-- TASK TO CARRY OUT --
Could you copy out every line of the data where the word "target" occurs?

-- SOURCE RECORDS --
******

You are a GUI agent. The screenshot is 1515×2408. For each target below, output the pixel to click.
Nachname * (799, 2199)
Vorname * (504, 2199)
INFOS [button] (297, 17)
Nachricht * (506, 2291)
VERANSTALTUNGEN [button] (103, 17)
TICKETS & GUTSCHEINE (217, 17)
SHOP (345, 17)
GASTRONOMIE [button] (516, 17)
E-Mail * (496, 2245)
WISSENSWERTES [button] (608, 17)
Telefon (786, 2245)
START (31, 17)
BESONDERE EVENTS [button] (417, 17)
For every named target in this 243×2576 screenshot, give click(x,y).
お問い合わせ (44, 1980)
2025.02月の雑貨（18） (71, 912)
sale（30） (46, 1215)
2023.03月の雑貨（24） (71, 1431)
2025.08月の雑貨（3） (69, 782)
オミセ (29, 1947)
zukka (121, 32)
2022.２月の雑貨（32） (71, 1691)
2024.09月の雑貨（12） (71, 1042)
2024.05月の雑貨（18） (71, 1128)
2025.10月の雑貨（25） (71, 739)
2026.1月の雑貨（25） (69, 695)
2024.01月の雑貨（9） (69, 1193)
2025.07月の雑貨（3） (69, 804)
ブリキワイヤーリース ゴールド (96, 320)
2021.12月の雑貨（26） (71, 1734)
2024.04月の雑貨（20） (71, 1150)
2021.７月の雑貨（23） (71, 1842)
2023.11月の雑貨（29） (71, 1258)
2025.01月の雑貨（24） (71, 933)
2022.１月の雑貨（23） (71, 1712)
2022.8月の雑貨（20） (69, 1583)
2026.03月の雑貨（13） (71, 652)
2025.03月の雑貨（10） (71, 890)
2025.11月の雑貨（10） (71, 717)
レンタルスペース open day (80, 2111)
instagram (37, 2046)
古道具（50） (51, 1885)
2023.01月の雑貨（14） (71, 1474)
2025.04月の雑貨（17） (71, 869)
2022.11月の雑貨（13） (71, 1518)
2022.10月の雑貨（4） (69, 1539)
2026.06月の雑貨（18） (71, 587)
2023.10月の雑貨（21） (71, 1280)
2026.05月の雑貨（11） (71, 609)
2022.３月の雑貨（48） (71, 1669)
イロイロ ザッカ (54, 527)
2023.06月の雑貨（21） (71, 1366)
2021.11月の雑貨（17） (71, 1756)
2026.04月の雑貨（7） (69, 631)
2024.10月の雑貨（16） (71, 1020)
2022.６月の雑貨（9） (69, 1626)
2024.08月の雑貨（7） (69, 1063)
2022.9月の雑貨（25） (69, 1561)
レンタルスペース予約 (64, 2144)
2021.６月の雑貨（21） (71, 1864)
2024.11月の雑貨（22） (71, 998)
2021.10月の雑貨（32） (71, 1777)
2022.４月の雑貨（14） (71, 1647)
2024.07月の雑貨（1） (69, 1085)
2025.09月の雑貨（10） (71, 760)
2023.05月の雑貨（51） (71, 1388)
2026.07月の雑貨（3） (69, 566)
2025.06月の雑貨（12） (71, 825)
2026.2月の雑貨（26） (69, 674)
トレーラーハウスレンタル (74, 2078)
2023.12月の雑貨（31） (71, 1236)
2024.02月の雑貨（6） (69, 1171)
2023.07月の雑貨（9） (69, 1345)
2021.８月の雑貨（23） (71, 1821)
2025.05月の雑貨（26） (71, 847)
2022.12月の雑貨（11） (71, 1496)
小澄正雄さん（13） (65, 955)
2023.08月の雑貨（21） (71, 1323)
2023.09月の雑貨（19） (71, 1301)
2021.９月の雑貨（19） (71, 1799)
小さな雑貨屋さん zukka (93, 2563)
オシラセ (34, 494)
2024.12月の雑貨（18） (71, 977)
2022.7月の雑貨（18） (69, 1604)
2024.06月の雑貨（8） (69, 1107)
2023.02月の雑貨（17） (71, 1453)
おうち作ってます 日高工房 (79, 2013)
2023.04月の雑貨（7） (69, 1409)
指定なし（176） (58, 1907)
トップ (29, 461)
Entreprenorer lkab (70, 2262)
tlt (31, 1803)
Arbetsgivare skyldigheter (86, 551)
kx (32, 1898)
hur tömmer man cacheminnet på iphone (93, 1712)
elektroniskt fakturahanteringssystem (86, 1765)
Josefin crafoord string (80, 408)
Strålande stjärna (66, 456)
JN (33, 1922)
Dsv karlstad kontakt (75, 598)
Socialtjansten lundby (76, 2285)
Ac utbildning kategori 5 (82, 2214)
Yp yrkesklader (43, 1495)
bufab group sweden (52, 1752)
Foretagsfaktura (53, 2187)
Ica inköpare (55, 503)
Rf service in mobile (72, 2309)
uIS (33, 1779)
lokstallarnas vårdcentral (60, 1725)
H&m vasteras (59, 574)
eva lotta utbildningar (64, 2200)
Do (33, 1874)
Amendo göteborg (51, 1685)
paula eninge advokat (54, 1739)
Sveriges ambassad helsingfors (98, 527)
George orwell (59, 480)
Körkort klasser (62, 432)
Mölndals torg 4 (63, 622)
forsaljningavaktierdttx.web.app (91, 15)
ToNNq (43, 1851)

******

-- RESPONSE AREA --
You are a GUI agent. The screenshot is 1515×2408. For each target below, output the pixel to click.
For every named target in this 243×2576 screenshot, give click(x,y).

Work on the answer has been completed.